Alberto Jiménez-Becerril Barrio (August 21, 1960 in Seville – January 30, 1998 in Ibid) was a Spanish politician of the People's Party (PP) assassinated by the terrorist organization Euskadi Ta Askatasuna (ETA) in 1998.

Biography 
Alberto Jiménez-Becerril Barrio had a Law and History's Degree. He met his future wife Ascensión at the faculty, where they began their relationship.

He was appointed General Secretary of People's Party of Seville in 1983 and Seville’s Councillor since 1987. Alberto was also a deputy of the Parliament of Andalusia, between 1989 and 1990, and he had belonged to Sevilla Club of Fútbol’s Executive.

The separatist organization Euskadi Ta Askatasuna( ETA) assassinated Alberto Jiménez-Becerril Barrio and Ascensión García Ortiz in Seville on January 30, 1998. He was murdered at the age of 37. Ascension, Alberto's wife, worked at a law firm as a prosecutor in court. In the time that the murderer was committed, she was 39 years old and had three children; four years old, seven years old and eight years old as result of his marriage to Alberto.

Murder 
Alberto Jiménez-Becerril was councillor at the City Council of Seville for twelve years. He was elected through the lists of the People's Party, this party held the Mayor's Office with Soledad Becerril. He held the positions of Second Lieutenant of the Mayor and Municipal Delegate of the Treasury.

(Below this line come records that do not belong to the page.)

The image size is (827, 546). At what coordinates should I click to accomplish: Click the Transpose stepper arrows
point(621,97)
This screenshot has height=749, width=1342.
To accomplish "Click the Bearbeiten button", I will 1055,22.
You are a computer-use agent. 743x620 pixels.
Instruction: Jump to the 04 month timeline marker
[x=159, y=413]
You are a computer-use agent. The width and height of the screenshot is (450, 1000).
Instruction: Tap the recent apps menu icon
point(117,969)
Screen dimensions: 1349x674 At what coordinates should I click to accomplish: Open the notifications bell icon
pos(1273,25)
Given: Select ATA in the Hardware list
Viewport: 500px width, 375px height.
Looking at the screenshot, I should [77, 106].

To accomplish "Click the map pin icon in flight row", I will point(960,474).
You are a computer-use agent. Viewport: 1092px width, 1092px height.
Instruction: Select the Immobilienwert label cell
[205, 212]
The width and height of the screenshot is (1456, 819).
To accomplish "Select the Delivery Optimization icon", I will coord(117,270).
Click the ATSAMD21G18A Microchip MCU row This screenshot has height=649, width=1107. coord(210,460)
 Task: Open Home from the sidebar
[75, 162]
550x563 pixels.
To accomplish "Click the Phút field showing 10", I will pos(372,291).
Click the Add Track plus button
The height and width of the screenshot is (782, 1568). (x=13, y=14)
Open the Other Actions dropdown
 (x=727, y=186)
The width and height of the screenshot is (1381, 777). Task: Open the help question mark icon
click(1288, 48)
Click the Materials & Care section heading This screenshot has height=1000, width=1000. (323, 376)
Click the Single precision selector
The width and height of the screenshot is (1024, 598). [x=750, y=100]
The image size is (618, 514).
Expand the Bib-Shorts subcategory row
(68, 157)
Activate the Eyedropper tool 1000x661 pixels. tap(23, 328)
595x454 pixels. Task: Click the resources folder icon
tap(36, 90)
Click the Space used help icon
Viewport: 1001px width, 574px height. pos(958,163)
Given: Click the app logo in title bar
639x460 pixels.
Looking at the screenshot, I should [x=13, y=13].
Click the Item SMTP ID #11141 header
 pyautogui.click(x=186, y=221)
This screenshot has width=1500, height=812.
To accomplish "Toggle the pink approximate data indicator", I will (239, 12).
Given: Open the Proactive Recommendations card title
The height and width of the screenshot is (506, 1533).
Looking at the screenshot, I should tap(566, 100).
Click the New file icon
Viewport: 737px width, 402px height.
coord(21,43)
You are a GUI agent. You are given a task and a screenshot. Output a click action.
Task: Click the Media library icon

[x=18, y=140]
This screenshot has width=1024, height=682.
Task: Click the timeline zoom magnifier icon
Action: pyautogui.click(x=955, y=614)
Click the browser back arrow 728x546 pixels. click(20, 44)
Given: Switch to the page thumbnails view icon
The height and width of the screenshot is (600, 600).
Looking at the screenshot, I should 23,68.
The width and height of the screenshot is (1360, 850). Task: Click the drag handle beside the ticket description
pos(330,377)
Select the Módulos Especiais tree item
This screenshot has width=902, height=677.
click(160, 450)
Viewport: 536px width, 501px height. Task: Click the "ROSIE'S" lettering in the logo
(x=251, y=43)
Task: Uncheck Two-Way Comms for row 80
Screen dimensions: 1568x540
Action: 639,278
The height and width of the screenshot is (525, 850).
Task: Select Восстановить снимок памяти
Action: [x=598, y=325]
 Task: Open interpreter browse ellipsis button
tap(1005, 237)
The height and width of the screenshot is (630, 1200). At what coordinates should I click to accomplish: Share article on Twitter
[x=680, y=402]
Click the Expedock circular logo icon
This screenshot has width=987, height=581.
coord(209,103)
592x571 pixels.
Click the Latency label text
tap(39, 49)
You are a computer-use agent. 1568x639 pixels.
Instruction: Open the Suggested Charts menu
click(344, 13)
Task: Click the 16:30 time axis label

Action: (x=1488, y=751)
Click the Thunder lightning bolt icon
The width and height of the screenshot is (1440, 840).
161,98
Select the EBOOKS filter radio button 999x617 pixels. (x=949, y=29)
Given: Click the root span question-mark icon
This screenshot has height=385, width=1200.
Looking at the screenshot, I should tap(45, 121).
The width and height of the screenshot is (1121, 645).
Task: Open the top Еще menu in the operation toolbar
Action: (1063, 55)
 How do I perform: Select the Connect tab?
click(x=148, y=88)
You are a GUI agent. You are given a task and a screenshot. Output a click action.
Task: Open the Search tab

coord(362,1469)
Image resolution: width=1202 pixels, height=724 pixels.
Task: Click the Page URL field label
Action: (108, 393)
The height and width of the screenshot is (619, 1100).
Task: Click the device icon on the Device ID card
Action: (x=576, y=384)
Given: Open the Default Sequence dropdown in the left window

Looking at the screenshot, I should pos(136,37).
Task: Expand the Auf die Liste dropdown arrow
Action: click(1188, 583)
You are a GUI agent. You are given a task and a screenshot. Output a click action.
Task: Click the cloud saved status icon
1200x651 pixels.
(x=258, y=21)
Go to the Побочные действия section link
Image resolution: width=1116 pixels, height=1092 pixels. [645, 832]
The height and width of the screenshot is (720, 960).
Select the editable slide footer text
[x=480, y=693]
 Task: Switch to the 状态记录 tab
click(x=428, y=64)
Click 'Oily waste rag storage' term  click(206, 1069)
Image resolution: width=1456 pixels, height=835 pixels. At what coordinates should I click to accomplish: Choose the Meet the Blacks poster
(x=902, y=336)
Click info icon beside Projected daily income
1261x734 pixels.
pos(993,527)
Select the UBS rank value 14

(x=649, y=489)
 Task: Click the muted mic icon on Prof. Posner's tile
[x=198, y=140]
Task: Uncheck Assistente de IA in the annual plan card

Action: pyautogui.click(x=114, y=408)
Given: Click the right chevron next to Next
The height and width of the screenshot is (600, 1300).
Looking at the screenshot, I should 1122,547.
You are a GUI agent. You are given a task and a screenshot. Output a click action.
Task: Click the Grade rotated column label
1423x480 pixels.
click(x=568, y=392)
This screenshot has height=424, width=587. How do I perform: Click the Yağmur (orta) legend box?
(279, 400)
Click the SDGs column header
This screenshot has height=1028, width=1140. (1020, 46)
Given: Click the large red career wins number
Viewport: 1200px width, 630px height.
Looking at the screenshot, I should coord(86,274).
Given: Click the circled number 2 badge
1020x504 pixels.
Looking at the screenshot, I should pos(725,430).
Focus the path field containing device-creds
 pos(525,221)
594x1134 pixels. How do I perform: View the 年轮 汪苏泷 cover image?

On January 30, 1998 Jiménez-Becerril and his wife, Ascension Garcia Ortiz, a procurator of the Courts of Seville, were killed by an ETA’s member on the street in the Old Town of Seville when they returned to their domicile around one in the morning. He was 37 years old and had three children between the ages of eight to four at the time of this death.

His murder caused a great consternation in the city and his funeral was attended by 45,000 people. The funeral was presided by Princess Elena.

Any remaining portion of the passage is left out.